Alexandros Eleftheriadis and Danny Hong
Department of Electrical Engineering
New York, New York, USA
Flavor, which stands for Formal Language for Audio-Visual Object Representation, originated from the need to simplify and speed up the development of software that processes coded audio-visual or general multimedia-information. This includes encoders and decoders as well as applications that manipulate such information. Examples include editing tools, synthetic content creation tools, multimedia indexing and search engines, etc. Such information is invariably encoded in a highly efficient form to minimize the cost of storage and transmission. This source coding  operation is almost always performed in a bitstream-oriented fashion: the data to be represented is converted to a sequence of binary values of arbitrary (and typically variable) lengths, according to a specified syntax. The syntax itself can have various degrees of sophistication. One of the simplest forms is the GIF87a format , consisting of essentially two headers and blocks of coded image data using the Lempel-Ziv-Welch compression. Much more complex formats include JPEG , MPEG-1 , MPEG-2 [5, 6] and MPEG-4 [7, 8], among others.
General-purpose programming languages such as C++  and Java  do not provide native facilities for coping with such data. Software codec or application developers need to build their own facilities, involving two components. First, they need to develop software that deals with the bitstream-oriented nature of the data, as general-purpose microprocessors are strictly byte-oriented. Second, they need to implement parsing and generation code that complies with the syntax of the format at hand (be it proprietary or standard). These two tasks represent a significant amount of the overall development effort. They also have to be duplicated by everyone who requires access to a particular compressed representation within their application. Furthermore, they can also represent a substantial percentage of the overall execution time of the application.
Flavor addresses these problems in an integrated way. First, it allows the "formal" description of the bitstream syntax. Formal here means that the description is based on a well-defined grammar, and as a result is amenable to software tool manipulation. In the past, such descriptions were using ad hoc conventions involving tabular data or pseudo-code. A second and key aspect of Flavor's architecture is that this description has been designed as an extension of C++ and Java, both heavily used object-oriented languages in multimedia applications development. This ensures seamless integration of Flavor code with both C++ and Java code and the overall architecture of an application.
Flavor was designed as an object-oriented language, anticipating an audio-visual world comprised of audio-visual objects, both synthetic and natural, and combining it with well-established paradigms for software design and implementation. Its object-oriented facilities go beyond the mere duplication of C++ and Java features, and introduce several new concepts that are pertinent for bitstream-based media representation.

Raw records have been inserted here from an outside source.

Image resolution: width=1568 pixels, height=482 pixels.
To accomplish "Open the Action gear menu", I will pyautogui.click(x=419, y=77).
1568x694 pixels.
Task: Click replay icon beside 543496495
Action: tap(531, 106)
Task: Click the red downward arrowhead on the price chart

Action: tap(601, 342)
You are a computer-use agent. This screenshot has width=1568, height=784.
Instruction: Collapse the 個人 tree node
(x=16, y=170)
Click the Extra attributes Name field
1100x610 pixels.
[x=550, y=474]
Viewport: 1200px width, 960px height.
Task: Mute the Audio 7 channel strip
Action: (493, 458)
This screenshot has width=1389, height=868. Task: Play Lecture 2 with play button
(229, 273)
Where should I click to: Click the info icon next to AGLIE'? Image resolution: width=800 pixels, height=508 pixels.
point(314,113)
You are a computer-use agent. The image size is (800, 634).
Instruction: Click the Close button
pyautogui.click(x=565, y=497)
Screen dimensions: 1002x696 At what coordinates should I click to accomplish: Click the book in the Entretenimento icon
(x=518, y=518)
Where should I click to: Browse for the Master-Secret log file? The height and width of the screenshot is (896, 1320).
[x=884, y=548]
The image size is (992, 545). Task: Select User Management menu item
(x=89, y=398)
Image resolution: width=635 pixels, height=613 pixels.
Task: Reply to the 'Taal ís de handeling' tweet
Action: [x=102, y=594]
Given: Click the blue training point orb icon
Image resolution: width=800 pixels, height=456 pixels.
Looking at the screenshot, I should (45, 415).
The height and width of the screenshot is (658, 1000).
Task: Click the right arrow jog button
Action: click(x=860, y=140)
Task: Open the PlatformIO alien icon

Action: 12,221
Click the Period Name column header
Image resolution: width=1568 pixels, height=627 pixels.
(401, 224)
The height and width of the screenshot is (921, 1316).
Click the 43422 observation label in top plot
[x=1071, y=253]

In order to validate the expressive power of the language, several existing bitstream formats have already been described in Flavor, including sophisticated structures such as MPEG-2 Systems, Video and Audio. A translator has also been developed for translating Flavor code to C++ or Java code. Since Version 5.0, the translator has been enhanced to support XML features. With the enhanced translator, Flavor code can also be used to generate corresponding XML schema. In addition, the generated C++ or Java code can include the method for producing XML documents that represent the bitstreams described by the Flavor code. Detailed description about the translator and its features are given in Section 4 of this chapter.
Emerging multimedia representation techniques can directly use Flavor to represent the bitstream syntax in their specifications. This will allow immediate use of such specifications in new or existing applications, since the code to access/generate conforming data can be generated directly from the specification and with zero cost. In addition, such code can be automatically optimized; this is particularly important for operations such as Huffman encoding/decoding, a very common tool in media representation.
In the following, we first present a brief background of the language in terms of its history and technical approach. We then describe each of its features, including declarations and constants, expressions and statements, classes, scoping rules and maps. We also describe the translator and its simple run-time API. A brief description of how the translator processes maps to generate entropy encoding/decoding programs is given as well. Then, the XML features offered by the translator are explained. Finally, we conclude with an overview of the benefits of using the Flavor approach for media representation. More detailed information and publicly available software can be found in the Flavor web site at: http://flavor.sourceforge.net.
Note that Flavor is an open source project under Flavor Artistic License as defined in the Flavor web site. As a result, the source code for the translator and the run-time library is available as part of the Flavor package. The complete package can be downloaded from http://www.sourceforge.net/projects/flavor.